Wird die Kunststoffbranche in ihrer jetzigen Form eine Zukunft besitzen?

Die Kunststoffbranche hat große Verdienste. Wenn sich die Branche jedoch nicht auf ihre wirklichen Fähigkeiten in Bezug auf Umwelt und Gesundheit konzentriert, wird sie keine echte Zukunft haben. Dies setzt voraus, dass PVC aus den meisten Anwendungen herausgenommen wird, dass für Polyolefine lediglich etwa 60 bis 80 Additive verwendet werden und es eine Positivliste an Pigmenten gibt, die wiederum aus der Schmelze abtrennbar sind; dass neue Verpackungskonzepte bedacht werden, bei denen zum Beispiel alle Verpackungen aus einem Monokunststoff bestehen, etwa aus PET. Da PET jedoch durch die Abnahme der Kettenlänge nur etwa achtmal recyclingfähig ist, sind zum einen Depolymerisierungsstrategien von Vorteil, zum anderen aber auch Strategien, einen bestimmten Anteil aus dem Polyesterstrom auszuschleusen, um ihn biologisch abbaubar zu machen und diesen ausgeschleusten Strom in der Textilienproduktion zu verwenden, bei dem die Emission von Mikroplastik nicht vermeidbar ist.

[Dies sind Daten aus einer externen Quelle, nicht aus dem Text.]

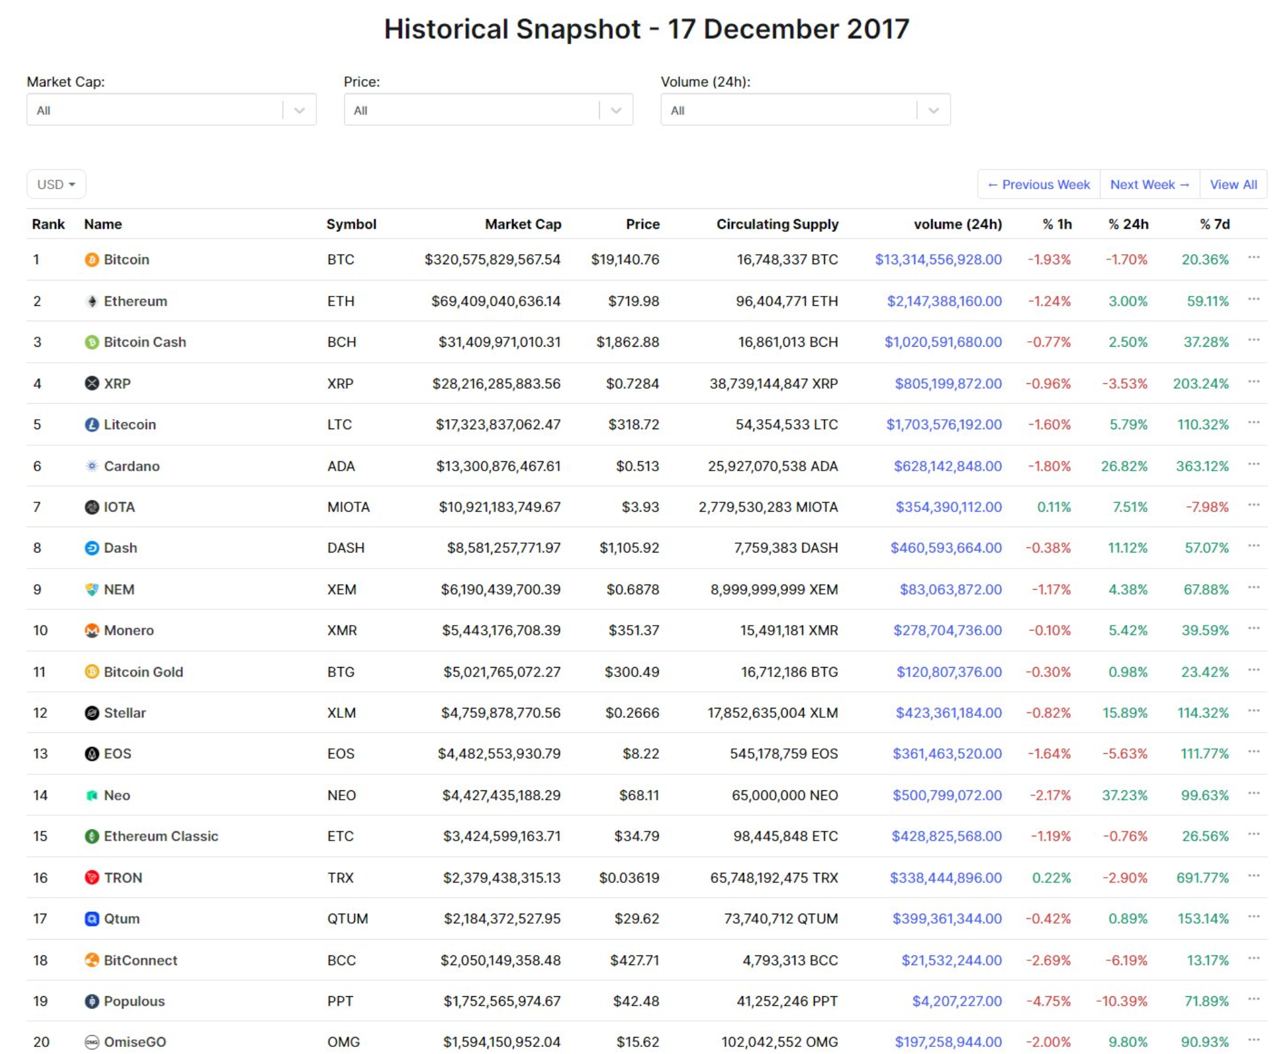The height and width of the screenshot is (1054, 1280).
Task: Click the Dash logo icon
Action: click(x=92, y=548)
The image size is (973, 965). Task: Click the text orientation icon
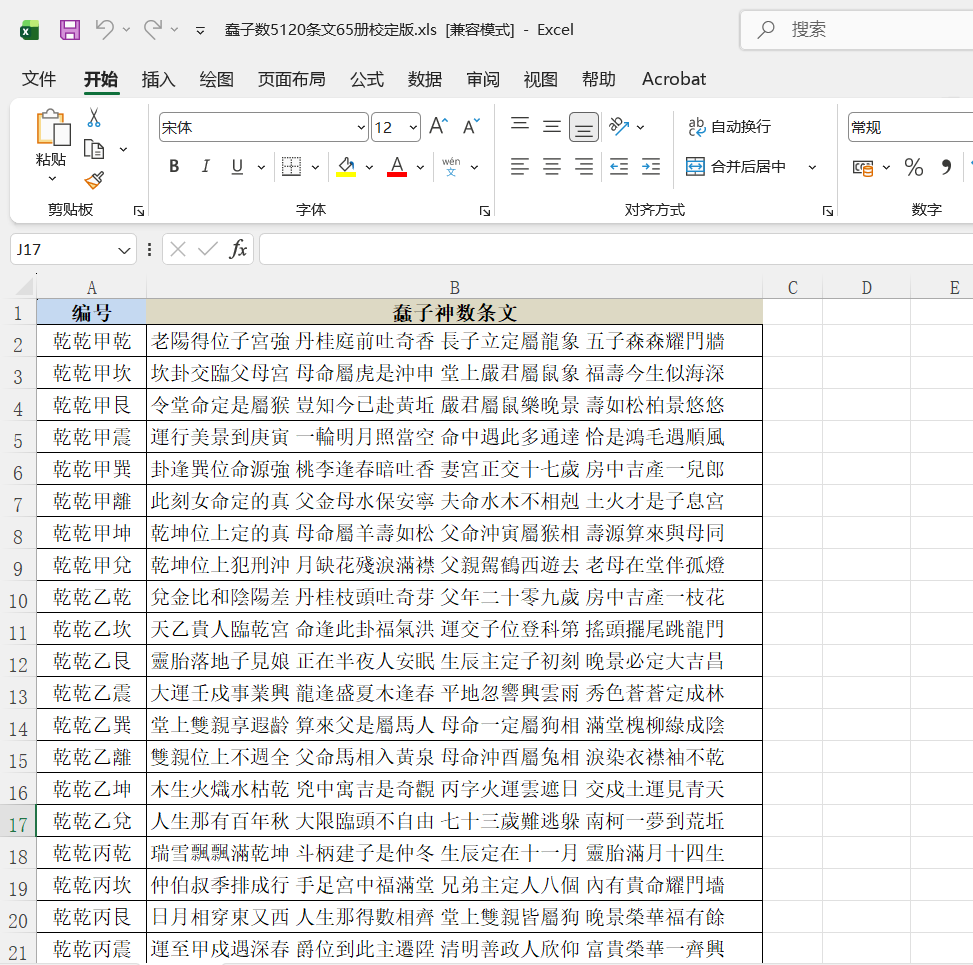(619, 127)
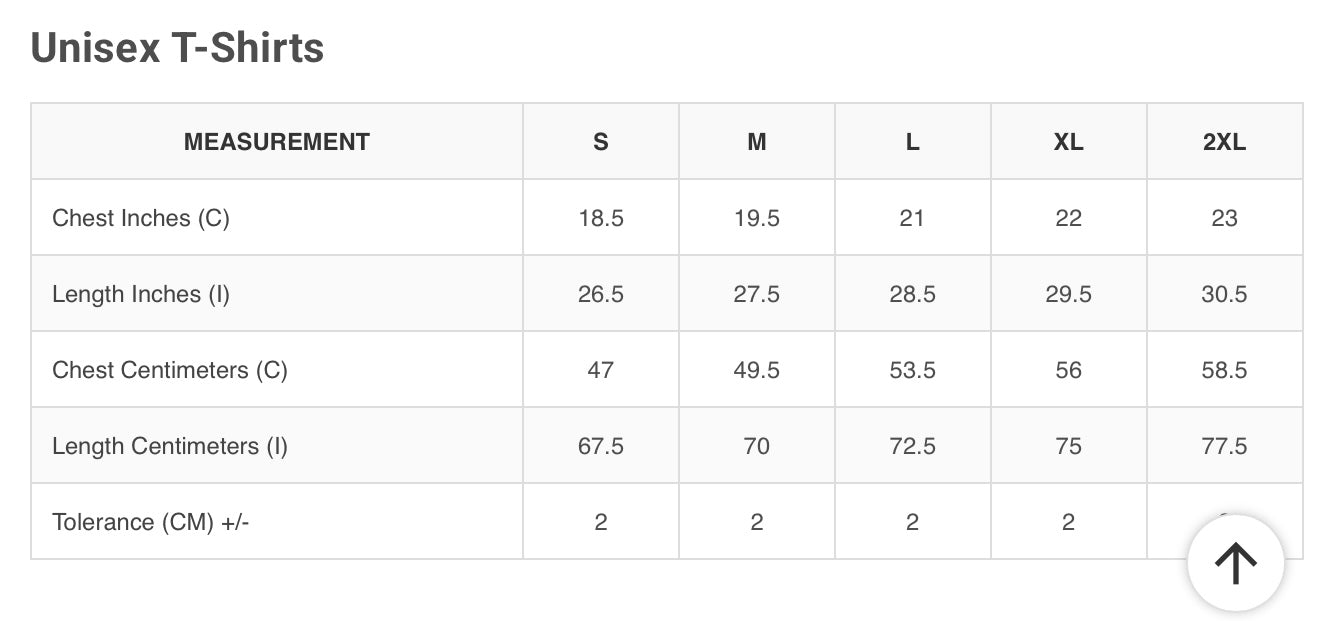The width and height of the screenshot is (1331, 621).
Task: Click the 30.5 length inches cell
Action: point(1224,294)
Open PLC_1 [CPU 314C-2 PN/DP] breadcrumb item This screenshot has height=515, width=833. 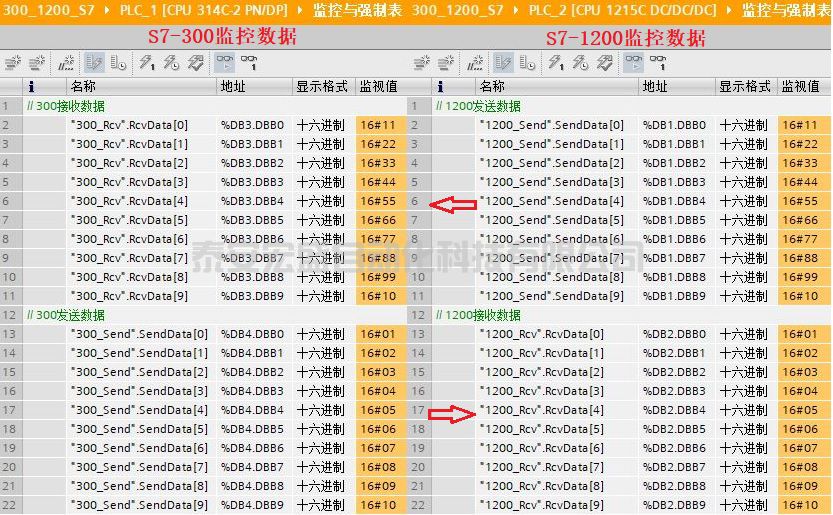tap(198, 10)
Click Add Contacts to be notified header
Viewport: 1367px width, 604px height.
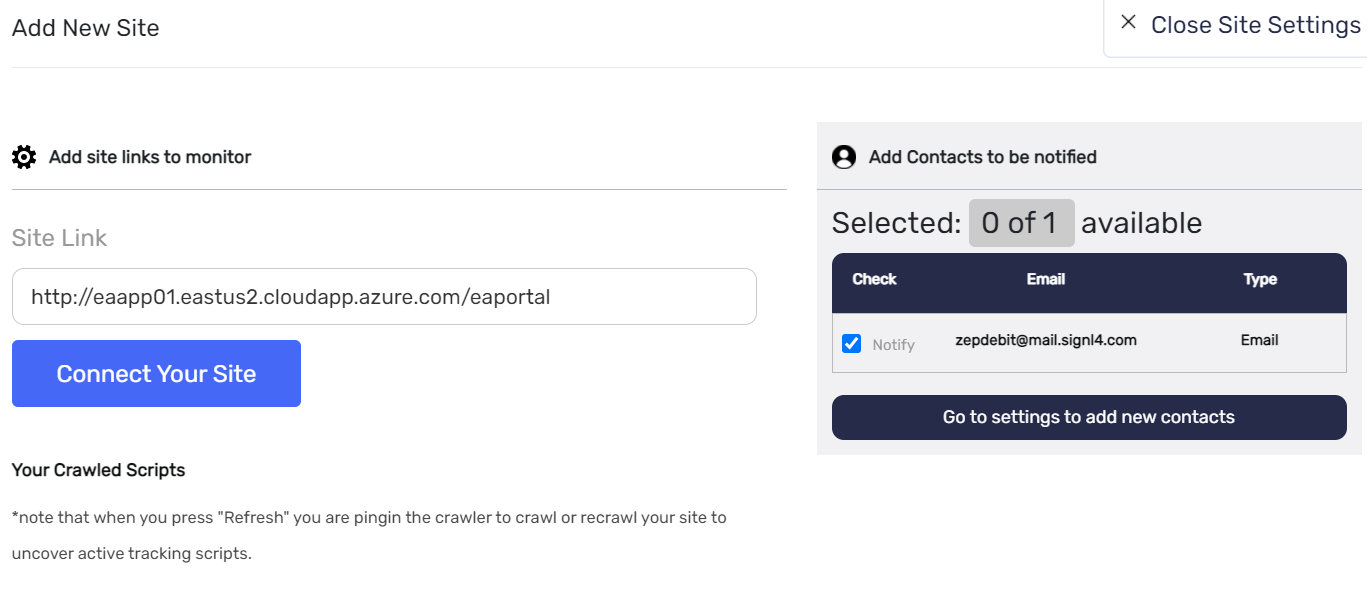click(x=983, y=157)
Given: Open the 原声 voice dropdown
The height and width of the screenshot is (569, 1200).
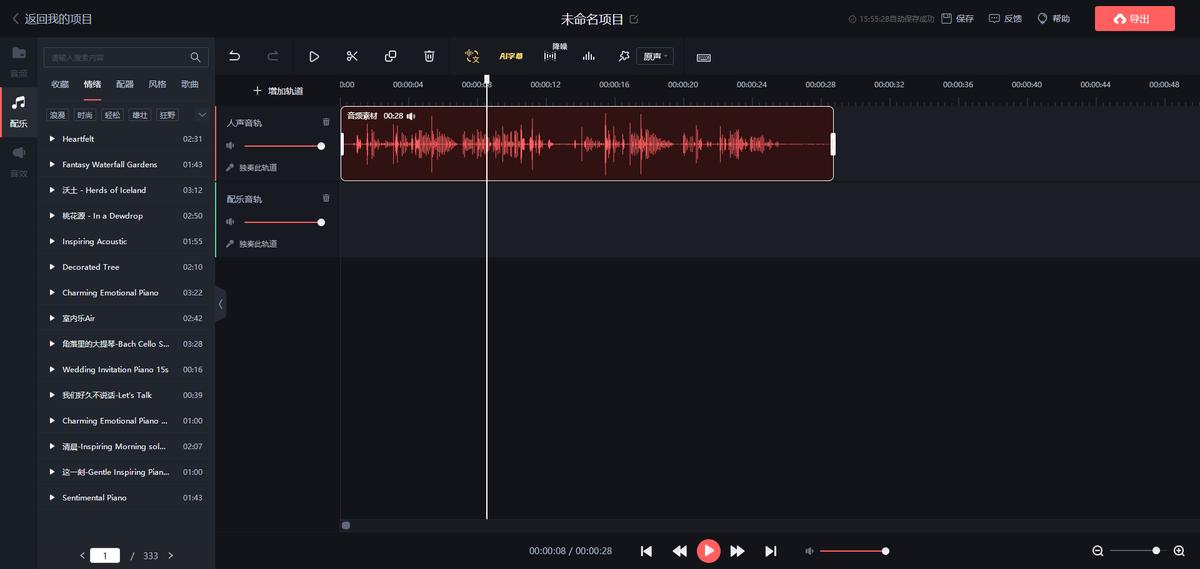Looking at the screenshot, I should (654, 57).
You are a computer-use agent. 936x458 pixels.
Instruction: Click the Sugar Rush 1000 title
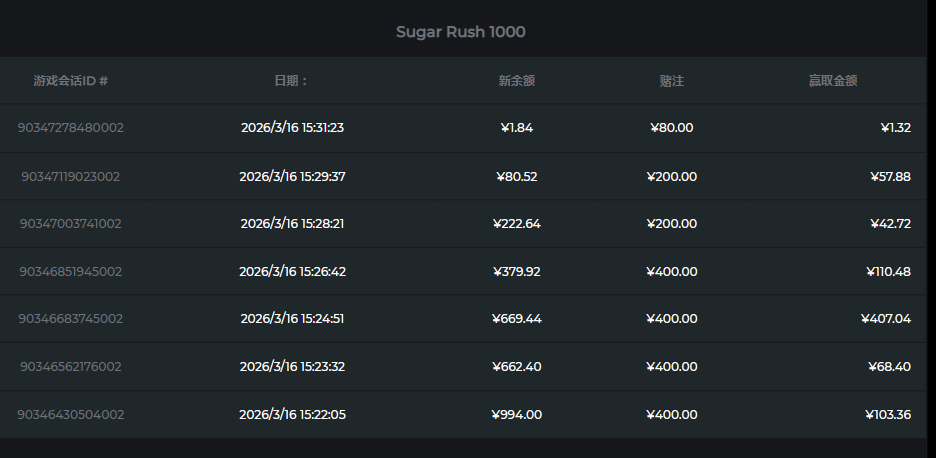[x=460, y=32]
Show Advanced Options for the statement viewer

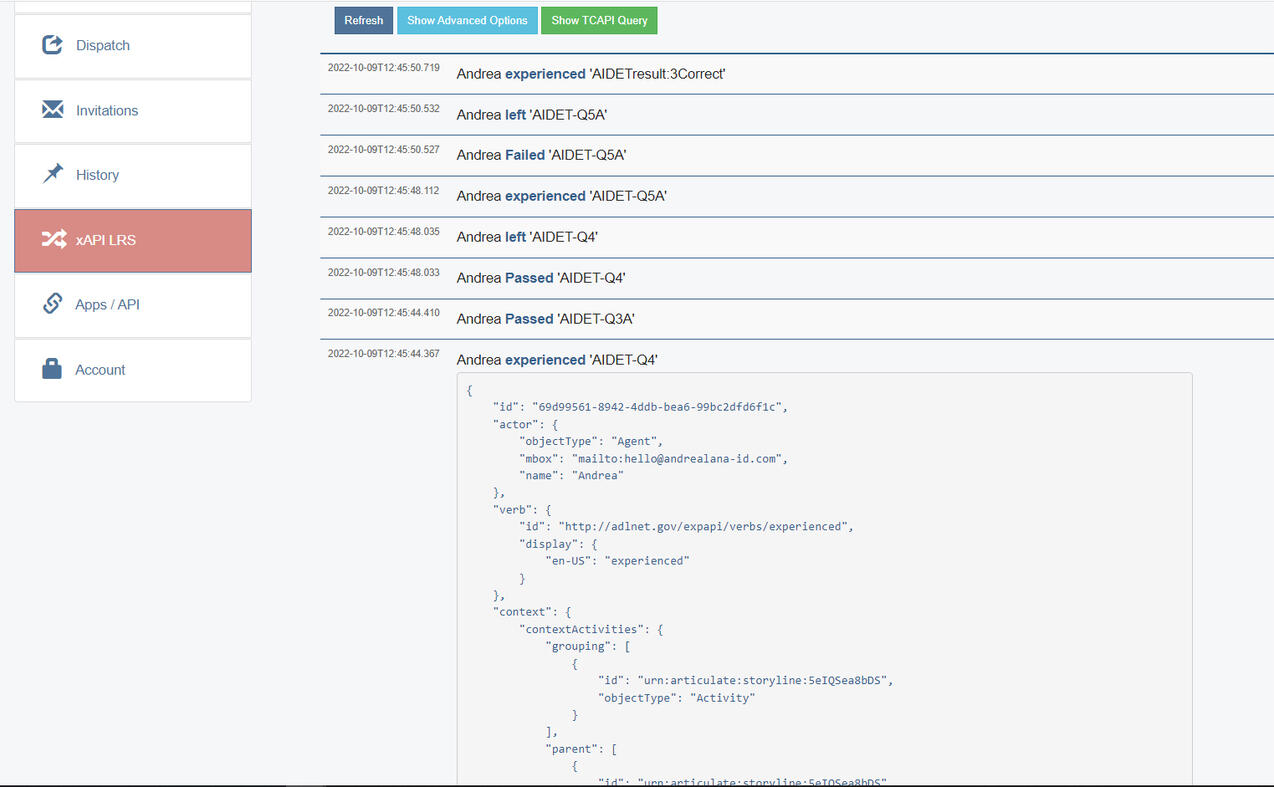467,20
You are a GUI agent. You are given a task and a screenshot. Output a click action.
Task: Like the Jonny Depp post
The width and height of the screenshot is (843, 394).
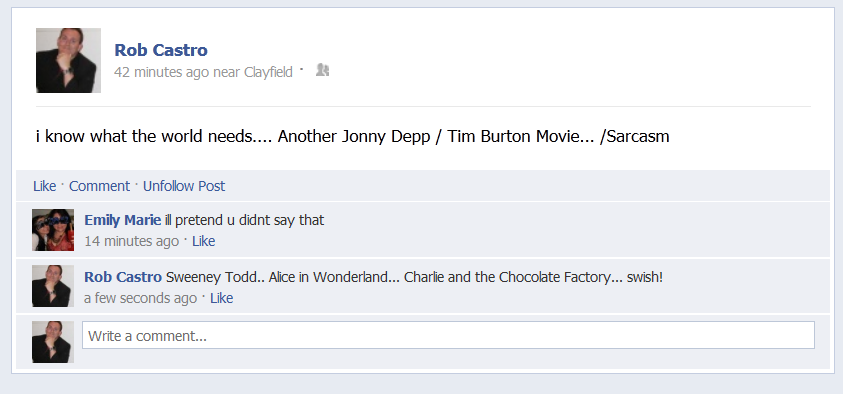pos(45,186)
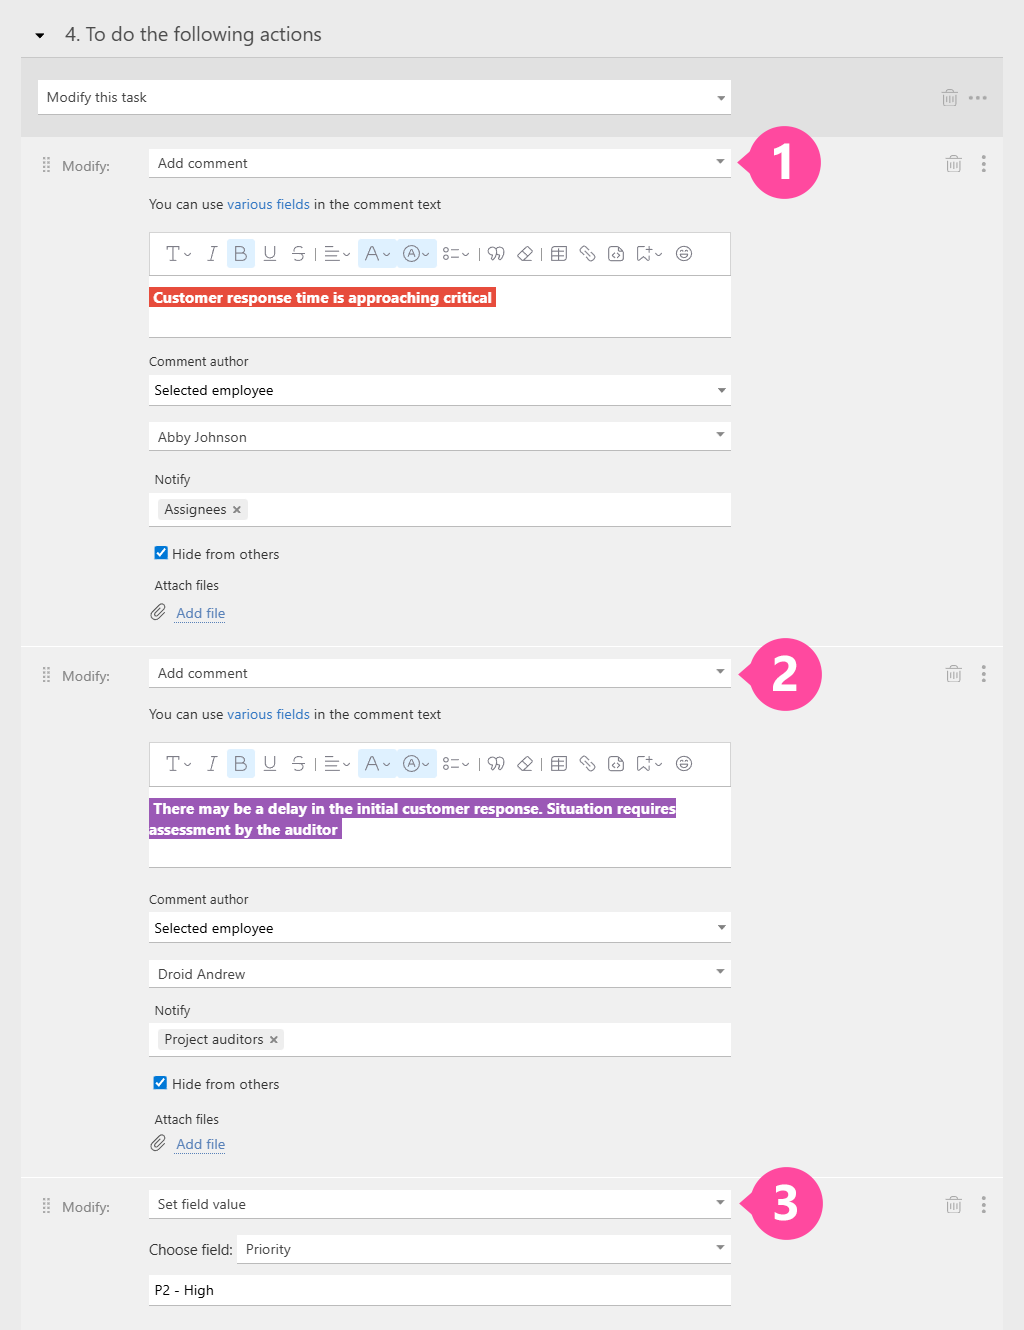Open the three-dot menu of the second Add comment
This screenshot has height=1330, width=1024.
(984, 674)
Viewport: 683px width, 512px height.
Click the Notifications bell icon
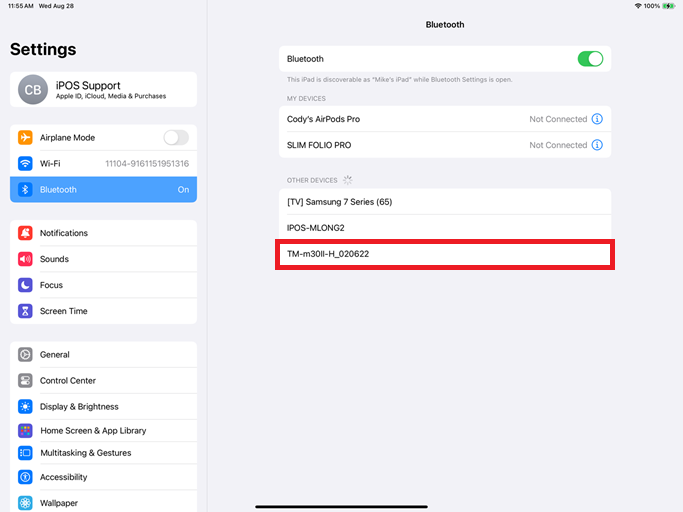(25, 233)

So könnte künstliches Plankton in den Gewässern entstehen, der durchaus nützlich ist durch die Anlagerung von Algen oder Mikroorganismen und dann als Plankton in der Nahrungskette genutzt werden kann. Die Branche hat die Zeichen der Zeit bisher jedoch nicht erkannt, bis auf ganz wenige Unternehmen.

Es ist also notwendig, umzudenken. Dann können Kunststoffe eine wichtige Rolle in der Industriegesellschaft spielen. Dies setzt aber voraus, dass nicht nur schädliche Additive und Katalysatorenrückstände wie Antimon aus PET verschwinden, sondern dass ein Denken einsetzt, dass Kunststoffe wertvoll sind, dass ihr Wert geschätzt wird, dass zum Beispiel alle Verpackungen der Lebensmittelindustrie mit einem einzigen Kunststoff, wie etwa PET, hergestellt werden. Und dann wird auf diese Kunststoffe ein Pfand erhoben, das mit einer Pfandkarte bezahlt werden kann, bei der zum Beispiel anfangs vom Anbieter 30 EUR aufgebucht sind. Alles, was dann über 30 EUR erwirtschaftet wird, kann dann an die Kunden ausgezahlt werden. Kunststoffe sind wertvoll, und ich werde immer ein Unterstützer für die Anwendung von Kunststoffen sein, wenn sie sinnvoll ist. Persönlich habe ich den Tod eines fünfjährigen Mädchens im Hause von Bekannten in Braunschweig erleben müssen, da sie sich bei einem Treppensturz den Hals an einer gebrochenen Glasflasche aufgeschnitten hat. Jährlich führen allein in Hamburg Glasscherben zu etwa 200 schwerverletzten Kindern. Es gibt gute Gründe, auf Kunststoffe und die Kunststoffverarbeitung stolz zu sein, aber nicht auf diese Kunststoffe und diese Kunststoffverarbeitung.